По отряду пробежал едва слышный смешок.
– Прошу вас, поверьте мне! Эти леса полны нечисти, а там, в руинах, – самое ее логово! – бормотал Прохор, казалось не замечая насмешек товарищей. Он обращал к ним полные первобытного страха глаза, но в их лицах не находил доверия: лишь взгляды, какими удостаивают деревенских дурачков.
– Какой такой нечисти? – спросил Давыдов, надеясь успокоить Прохора, мужика пусть и недалекого, но храброго и в бою полезного, неторопливой беседой.

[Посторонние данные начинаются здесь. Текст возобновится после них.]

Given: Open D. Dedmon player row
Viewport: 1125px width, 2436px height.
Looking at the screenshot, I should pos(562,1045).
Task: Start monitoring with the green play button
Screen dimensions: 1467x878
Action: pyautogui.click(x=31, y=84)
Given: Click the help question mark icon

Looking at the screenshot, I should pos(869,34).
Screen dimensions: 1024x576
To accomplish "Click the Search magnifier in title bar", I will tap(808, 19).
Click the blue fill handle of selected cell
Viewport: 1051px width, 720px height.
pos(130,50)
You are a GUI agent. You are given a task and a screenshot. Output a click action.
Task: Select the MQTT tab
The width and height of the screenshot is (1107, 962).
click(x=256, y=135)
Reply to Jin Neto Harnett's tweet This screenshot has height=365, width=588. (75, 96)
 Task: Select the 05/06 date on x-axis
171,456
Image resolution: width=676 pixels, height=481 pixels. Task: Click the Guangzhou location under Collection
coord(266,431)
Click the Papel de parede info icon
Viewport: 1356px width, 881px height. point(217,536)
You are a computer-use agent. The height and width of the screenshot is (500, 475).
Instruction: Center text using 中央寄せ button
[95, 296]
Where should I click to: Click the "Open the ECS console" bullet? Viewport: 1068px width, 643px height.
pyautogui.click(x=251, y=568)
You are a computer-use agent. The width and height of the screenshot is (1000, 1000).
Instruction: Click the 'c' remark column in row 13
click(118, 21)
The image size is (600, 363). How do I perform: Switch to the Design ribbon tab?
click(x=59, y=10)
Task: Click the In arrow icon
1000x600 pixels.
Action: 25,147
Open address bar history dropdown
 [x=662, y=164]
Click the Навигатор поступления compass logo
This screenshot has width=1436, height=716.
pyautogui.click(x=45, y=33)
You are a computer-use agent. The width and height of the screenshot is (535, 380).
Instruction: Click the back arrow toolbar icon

– В старину в этом замке, – начал Прохор, – жил один знатный дворянский род, из литовцев, и властвовал он над всеми окрестными землями. Жил там старый граф с женой, и дюжина сыновей их со своими женами, да дюжина дочерей с мужьями своими, и у тех было у каждого по сыну и дочери. Славились они жестокостью и жадностью, и жил окрестный люд всегда бедно да несчастно. Но однажды терпение крестьян лопнуло, и случилось это в те дни – добрых две сотни лет назад, – когда литвины те, утопая в богатстве, но желая еще большего, продали свои черные души Вяльнясу за бессмертие и злато и стали его детьми. Но получили вместе с тем они жажду великую. Жажду, утолить которую могла лишь человечья плоть.
– Вяльнясу? – спросил подполковник.
– Так литовцы называют дьявола, ваше высокоблагородие, – подсказал ему поручик Сергей Орлов и рассмеялся. – Дети Вяльняса – что-то вроде здешних волколаков.
Денис Васильевич шикнул на него, впрочем, не слишком строго: не хотелось расстраивать артиллериста Орлова, отбившегося в суматохе боя от своей батареи и терзавшегося тревогой за судьбу товарищей.
– Продолжай, Прохор.
– И когда начали пропадать люди в деревнях вокруг, когда прознал народ о дьявольщине в Смолянском замке, то лопнуло терпение: вооружился люд, окружил каменное логово и спалил дотла. Впрочем, не принесло это избавления: ведь детям Вяльняса пламя не страшно. Лишь изрубив мерзкую плоть в клочья, можно отправить в пекло их черные души.
– И что же дальше? – спросил поручик, когда Прохор умолк.
Давыдов вдруг понял, что никто больше не смеялся; история дремучего крестьянина, ночь, голод и усталость сделали свое дело: люди боялись.
– А ничего дальше, – ответил Прохор, снова глядя на черные камни впереди. – Живут с тех пор дети Вяльняса в том самом замке и в лесах вокруг. Днем спят, а ночью выходят на охоту.